In the short run it doesn’t matter - I was able to change the X and Y coordinates of my tuplet numbers, so they fit inside the ties.

I’m completely confused by the idea of “tuplet numbers inside ties” - a picture would be nice to see.

A “tucking index” for a tie doesn’t seem to make sense, because ties (almost) always are positioned relative to notes… :confused:

This is admittedly a screwy example, I’m doing a motivic reduction for the first movement of Mahler 2. In the first bar, I left the tuplet alone; in the second bar, I dragged the tuplet number up, then adjusted the X position of the “End offset” in Engrave mode.

I have to say, with the color and text formatting options, Dorico is pretty nice for these analytical reductions.
Tie-tucking.jpeg

OK, I wasn’t creative enough to guess that you had the stems going in the “wrong” direction as well :wink:

Yeah, I hadn’t even noticed that until I took a picture of it for you! It would just be way too crowded, I think, if the stems were going in the “right” direction.

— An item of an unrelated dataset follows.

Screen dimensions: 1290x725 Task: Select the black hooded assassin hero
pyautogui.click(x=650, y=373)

We can’t easily include anything else in the ‘Tucking index’ party unless they are positioned along with slurs, tuplets, octave lines, and articulations, which I do not expect anything else will be. That is the most complicated of all of the processors within Dorico, and adding anything else to it would add further complication still.

Thanks Daniel for that peek under the hood - interesting! And sorry for asking the dumb tie question. In this same Mahler file, I ran into another tucking question, with the marcato (housetop) articulation. In the attached picture and file, it would be nice to have the next-to-last marcato mark above the slur, but no matter how I drag stuff around I can’t get this to work.

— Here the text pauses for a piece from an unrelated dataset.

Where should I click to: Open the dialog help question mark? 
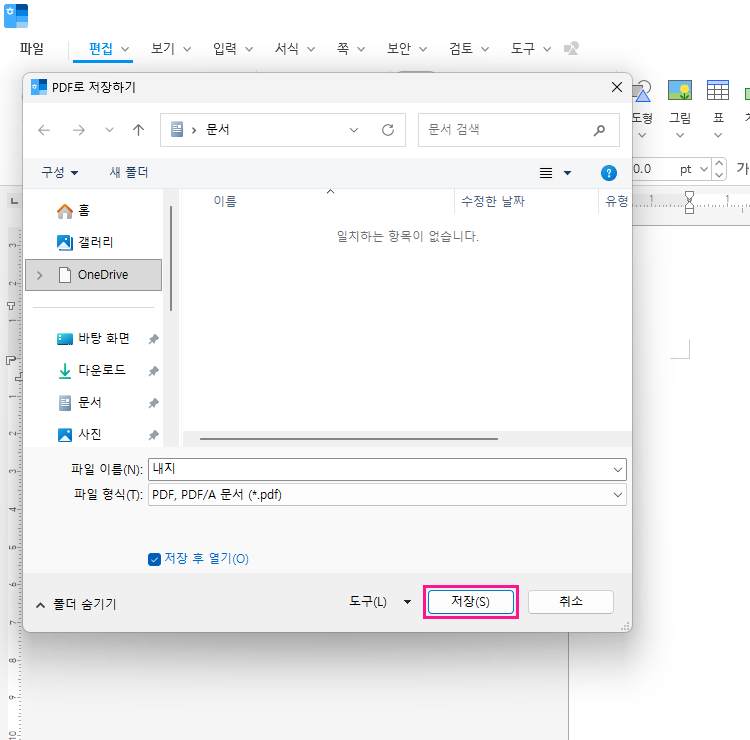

Is this the kind of issue that an additional tucking index might be able to solve eventually? Or if there’s another way to get that marcato mark where I want it, I’d be grateful. But it’s not that big a deal.
Tucking-question.jpeg
Tucking-question.dorico.zip (201 KB)

While this isn’t a convenient solution, as is always the case with such programs, there are unofficial work-arounds. You could always Shift-X to enter a text item, find the character you need from the SMuFL library online and copy and past it into the text box and convert the format to music text and then you could place it exactly as you want. Sometimes you do what you have to to make it look right even if it isn’t the “correct” way to make the program understand it semantically.

Here is the character code you need: U+E4AC https://w3c.github.io/smufl/gitbook/tables/articulation.html

I had to do this same process for a different symbol I wanted and it worked just fine.

You could also have the slur connect only the eighth notes (quavers), and then extend it graphically to the quarters (crotchets) at either end in Engrave mode, which will allow you to nudge the articulations as expected. You should still be able to nudge the articulations even when there is a slur present, but this doesn’t work properly at the moment, and will be fixed at some point in the future.